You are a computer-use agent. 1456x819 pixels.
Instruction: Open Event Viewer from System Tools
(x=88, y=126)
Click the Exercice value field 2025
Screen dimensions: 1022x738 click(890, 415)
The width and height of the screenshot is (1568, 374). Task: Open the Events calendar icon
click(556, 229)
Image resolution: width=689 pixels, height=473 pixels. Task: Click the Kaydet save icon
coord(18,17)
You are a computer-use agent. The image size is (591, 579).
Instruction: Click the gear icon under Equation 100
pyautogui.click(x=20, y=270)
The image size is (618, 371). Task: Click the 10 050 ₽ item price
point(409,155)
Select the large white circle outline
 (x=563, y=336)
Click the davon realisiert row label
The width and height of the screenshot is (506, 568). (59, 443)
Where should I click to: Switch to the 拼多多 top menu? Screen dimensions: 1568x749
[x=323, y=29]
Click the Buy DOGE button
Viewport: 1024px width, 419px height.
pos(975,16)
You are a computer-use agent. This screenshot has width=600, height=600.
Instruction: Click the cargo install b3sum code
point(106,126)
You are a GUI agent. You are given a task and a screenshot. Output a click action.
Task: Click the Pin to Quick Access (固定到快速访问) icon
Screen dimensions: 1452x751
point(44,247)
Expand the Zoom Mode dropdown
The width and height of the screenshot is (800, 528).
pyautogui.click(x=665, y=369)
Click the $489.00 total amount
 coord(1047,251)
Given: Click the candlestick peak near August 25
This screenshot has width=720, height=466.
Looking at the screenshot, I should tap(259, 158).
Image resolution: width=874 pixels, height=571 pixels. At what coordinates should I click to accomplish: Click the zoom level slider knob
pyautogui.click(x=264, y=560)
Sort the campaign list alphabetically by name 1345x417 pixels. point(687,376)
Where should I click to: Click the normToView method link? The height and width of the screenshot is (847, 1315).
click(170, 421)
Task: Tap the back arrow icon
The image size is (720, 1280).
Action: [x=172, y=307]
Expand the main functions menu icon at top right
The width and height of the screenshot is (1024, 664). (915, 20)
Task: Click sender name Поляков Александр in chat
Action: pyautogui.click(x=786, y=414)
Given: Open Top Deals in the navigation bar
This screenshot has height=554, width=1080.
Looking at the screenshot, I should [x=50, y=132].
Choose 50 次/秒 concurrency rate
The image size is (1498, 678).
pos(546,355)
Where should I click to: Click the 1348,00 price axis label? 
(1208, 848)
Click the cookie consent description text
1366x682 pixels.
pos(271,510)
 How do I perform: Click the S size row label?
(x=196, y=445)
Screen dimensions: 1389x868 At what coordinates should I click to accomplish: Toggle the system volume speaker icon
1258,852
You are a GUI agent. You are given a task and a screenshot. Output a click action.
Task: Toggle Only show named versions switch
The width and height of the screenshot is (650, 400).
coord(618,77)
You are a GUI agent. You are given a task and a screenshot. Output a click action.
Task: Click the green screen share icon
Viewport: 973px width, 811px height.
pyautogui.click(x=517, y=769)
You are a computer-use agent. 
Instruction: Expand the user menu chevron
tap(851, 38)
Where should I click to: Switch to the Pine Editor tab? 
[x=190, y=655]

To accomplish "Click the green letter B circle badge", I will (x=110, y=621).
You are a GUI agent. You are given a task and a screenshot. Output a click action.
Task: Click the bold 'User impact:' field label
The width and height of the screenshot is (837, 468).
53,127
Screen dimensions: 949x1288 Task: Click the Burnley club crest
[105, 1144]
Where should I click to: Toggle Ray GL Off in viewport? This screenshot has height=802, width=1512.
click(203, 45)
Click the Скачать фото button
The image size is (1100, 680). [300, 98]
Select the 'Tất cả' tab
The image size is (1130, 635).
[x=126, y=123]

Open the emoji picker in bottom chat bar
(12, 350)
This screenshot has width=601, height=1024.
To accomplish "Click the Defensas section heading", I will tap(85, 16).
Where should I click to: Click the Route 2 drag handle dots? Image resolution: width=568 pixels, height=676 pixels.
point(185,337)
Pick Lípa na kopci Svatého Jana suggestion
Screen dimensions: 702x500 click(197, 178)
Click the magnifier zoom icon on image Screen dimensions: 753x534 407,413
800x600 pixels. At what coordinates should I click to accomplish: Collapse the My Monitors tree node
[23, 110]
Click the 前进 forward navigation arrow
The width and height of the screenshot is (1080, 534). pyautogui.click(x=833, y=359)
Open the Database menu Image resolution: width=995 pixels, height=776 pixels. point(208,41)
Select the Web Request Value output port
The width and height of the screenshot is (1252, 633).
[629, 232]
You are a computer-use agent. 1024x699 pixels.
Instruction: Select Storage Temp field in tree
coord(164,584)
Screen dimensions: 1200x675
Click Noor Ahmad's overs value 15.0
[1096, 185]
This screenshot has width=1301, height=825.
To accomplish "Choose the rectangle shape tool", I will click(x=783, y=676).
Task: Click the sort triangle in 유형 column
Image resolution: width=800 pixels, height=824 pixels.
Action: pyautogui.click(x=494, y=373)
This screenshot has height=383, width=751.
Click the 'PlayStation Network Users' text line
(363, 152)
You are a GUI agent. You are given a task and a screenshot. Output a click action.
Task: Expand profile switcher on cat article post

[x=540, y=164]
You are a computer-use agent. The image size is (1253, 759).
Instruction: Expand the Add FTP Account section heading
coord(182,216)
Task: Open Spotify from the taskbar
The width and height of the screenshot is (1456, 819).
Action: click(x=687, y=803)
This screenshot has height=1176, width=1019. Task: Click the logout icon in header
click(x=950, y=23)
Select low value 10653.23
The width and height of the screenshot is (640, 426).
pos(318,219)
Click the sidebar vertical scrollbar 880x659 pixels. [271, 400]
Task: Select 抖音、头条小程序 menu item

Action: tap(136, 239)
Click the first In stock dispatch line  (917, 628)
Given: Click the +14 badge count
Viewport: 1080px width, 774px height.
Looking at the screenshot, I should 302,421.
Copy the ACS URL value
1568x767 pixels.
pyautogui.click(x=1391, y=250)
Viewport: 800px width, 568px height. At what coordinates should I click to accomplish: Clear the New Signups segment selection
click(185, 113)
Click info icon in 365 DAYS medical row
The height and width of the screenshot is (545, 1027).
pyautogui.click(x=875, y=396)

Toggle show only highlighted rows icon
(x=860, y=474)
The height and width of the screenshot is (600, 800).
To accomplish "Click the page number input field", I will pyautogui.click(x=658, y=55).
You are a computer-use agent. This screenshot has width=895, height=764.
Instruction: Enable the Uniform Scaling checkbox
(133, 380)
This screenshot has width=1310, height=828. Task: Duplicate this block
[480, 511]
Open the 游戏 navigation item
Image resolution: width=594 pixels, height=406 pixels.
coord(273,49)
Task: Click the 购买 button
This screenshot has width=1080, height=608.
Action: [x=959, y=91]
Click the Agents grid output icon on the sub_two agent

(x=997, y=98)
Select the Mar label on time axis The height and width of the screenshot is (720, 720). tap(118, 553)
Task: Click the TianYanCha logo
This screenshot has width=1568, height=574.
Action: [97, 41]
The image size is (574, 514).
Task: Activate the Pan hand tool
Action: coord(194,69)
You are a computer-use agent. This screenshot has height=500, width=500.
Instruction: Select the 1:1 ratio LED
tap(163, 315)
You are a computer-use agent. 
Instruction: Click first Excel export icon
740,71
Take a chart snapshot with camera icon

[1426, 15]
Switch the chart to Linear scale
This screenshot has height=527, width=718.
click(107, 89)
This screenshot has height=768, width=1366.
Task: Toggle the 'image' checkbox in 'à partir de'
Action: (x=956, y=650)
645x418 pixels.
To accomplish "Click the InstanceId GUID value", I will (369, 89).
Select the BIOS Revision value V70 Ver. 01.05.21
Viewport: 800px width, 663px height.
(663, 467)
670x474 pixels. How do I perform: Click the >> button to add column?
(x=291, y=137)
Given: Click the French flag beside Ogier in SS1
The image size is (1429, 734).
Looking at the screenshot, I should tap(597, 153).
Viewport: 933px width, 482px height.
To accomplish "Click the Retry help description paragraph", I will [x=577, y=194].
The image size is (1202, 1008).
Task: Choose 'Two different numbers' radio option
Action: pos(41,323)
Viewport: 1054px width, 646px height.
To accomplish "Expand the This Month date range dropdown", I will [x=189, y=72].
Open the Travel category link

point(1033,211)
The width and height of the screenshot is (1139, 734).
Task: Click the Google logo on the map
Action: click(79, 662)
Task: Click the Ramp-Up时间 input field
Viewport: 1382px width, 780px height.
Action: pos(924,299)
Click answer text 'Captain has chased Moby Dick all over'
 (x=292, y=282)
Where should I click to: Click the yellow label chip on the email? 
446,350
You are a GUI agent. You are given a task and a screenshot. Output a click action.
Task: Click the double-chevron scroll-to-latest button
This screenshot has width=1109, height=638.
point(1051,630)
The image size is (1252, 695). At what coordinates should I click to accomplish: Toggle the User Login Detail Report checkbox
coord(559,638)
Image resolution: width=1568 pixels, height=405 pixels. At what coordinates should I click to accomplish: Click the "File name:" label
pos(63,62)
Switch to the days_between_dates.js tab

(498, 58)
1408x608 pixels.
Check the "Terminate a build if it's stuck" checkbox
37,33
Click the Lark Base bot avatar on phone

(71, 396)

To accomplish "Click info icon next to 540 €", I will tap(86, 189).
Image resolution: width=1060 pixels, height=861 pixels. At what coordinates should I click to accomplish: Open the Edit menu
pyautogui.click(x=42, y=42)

*Task brief*
Search the material for the string "green" and return each line that has it.

*Result of this task*
Task: Click the green screen share icon
To accomplish "Click the green letter B circle badge", I will (x=110, y=621).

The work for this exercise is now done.